Antognini, who said he has worked with thousands of patients, described midazolam as an effective sedative, albeit one that has fallen out of favor in clinical settings in place of more recently developed drugs.

"If we were on an island, and [midazolam] was all I had ... that's what I would give you," Antognini said.

State law dictates what drugs are to be used in executions, but attorneys for the inmates have proposed supposedly less painful alternatives, namely the firing squad.

Throughout Monday's all-day testimony, the inmates' attorneys challenged the conclusions of the state's experts by calling up numerous studies, reports and guidelines that were cited in the experts' written briefs to the court.

In one instance, attorney Will Freeman projected a copy of package instructions for midazolam, showing that Antognini, when quoting the document, had used ellipses to skip over sections that stated the drug should be used along with other drugs for general anesthesia.

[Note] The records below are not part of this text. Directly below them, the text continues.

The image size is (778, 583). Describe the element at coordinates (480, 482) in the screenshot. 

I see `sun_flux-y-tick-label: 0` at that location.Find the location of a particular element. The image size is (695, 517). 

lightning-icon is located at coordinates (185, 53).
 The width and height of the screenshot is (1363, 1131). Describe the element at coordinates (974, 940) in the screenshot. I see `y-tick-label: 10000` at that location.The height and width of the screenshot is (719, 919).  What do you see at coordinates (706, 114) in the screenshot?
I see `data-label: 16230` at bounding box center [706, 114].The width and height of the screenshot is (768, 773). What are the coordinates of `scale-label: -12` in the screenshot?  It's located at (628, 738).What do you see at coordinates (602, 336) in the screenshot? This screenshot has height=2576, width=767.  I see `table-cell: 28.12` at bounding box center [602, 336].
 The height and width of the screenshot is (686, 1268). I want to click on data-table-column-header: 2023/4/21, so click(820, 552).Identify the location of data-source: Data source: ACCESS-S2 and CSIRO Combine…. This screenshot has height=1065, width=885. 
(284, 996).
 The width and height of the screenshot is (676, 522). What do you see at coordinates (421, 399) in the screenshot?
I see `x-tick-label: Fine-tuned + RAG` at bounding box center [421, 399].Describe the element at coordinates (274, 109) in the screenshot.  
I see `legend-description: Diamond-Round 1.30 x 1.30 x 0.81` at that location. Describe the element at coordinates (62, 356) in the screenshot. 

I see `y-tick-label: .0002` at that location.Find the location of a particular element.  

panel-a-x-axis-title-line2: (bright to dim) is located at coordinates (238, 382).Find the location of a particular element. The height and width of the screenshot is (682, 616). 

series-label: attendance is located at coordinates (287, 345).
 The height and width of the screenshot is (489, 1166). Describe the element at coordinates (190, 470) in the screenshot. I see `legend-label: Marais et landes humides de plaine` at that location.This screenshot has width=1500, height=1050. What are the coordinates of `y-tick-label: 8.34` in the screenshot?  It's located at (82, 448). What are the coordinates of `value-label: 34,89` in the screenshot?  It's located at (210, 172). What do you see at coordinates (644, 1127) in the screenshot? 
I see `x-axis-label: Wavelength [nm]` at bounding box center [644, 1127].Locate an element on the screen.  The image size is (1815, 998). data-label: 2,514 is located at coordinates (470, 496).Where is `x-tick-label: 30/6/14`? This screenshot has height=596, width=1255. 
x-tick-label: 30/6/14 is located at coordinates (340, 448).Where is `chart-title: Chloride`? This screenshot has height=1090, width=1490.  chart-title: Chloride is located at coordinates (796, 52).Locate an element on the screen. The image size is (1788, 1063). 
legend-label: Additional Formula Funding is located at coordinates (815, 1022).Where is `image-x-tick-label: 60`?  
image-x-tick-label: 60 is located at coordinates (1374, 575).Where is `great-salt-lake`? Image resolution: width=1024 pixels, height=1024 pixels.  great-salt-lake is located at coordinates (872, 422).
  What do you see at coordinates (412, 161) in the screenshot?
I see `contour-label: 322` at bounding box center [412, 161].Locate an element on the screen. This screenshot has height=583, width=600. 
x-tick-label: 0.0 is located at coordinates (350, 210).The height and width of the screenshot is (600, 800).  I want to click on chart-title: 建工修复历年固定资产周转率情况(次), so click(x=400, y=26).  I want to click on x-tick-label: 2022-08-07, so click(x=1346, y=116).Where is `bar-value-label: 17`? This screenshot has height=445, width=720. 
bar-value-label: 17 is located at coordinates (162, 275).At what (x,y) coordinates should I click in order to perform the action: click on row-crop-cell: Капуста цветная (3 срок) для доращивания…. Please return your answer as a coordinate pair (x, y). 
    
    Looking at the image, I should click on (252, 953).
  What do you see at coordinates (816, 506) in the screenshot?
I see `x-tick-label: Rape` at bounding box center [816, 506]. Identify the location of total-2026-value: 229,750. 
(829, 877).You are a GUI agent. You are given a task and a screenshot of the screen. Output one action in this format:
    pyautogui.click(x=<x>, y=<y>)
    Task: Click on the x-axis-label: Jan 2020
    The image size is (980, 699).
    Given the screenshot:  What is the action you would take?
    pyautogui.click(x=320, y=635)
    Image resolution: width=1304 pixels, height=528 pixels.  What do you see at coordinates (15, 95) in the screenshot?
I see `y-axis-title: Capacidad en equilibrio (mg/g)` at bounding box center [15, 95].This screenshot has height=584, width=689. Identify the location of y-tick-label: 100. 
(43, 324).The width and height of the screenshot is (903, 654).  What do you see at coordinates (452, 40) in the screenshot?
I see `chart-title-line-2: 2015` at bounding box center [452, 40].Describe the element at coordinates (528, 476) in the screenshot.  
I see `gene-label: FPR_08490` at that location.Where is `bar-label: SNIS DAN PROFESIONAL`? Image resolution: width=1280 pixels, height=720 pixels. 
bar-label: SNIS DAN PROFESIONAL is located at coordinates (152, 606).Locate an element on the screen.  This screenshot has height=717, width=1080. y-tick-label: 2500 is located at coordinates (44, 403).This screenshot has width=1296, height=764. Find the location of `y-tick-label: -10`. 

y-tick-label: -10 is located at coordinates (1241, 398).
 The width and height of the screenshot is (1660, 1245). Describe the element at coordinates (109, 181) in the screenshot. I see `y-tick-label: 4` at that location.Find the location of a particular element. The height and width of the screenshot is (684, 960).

Antognini responded that the U.S. Food and Drug Administration has approved midazolam as a general anesthetic.

Both Antognini and Buffington, the pharmacologist, suggested that testimony from the inmates' experts about a "ceiling effect" of the drug -- referring to a point at which larger doses no longer become effective -- were based on speculation, rather than evidence.

The ceiling effect of midazolam, Buffington said, "is simply a theoretical discussion."

"How can you have a consensus on something that has never been proven?" he responded when questioned by an attorney for the inmates. That attorney pointed to last week's testimony of an anesthesiologist testifying for the inmates, Dr. Gail Van Norman of the University of Washington, who had stated "there is a very strong consensus" within the medical community on the ceiling effect.

It will be up to U.S. District Judge Kristine Baker to unravel the dueling testimonies and issue a decision on the legality of the drugs once testimony wraps up later this week.

Two years ago, Baker issued a preliminary injunction in the same case that temporarily halted the state's plans for eight lethal injections in April 2017. Baker's order was overturned, however, by the 8th U.S. Circuit Court of Appeals in St. Louis. Four of those executions were later carried out.

The case, meanwhile, remained in Baker's court while attorneys prepared their arguments for trial.

That trial will continue at 9 a.m. today in Baker's court.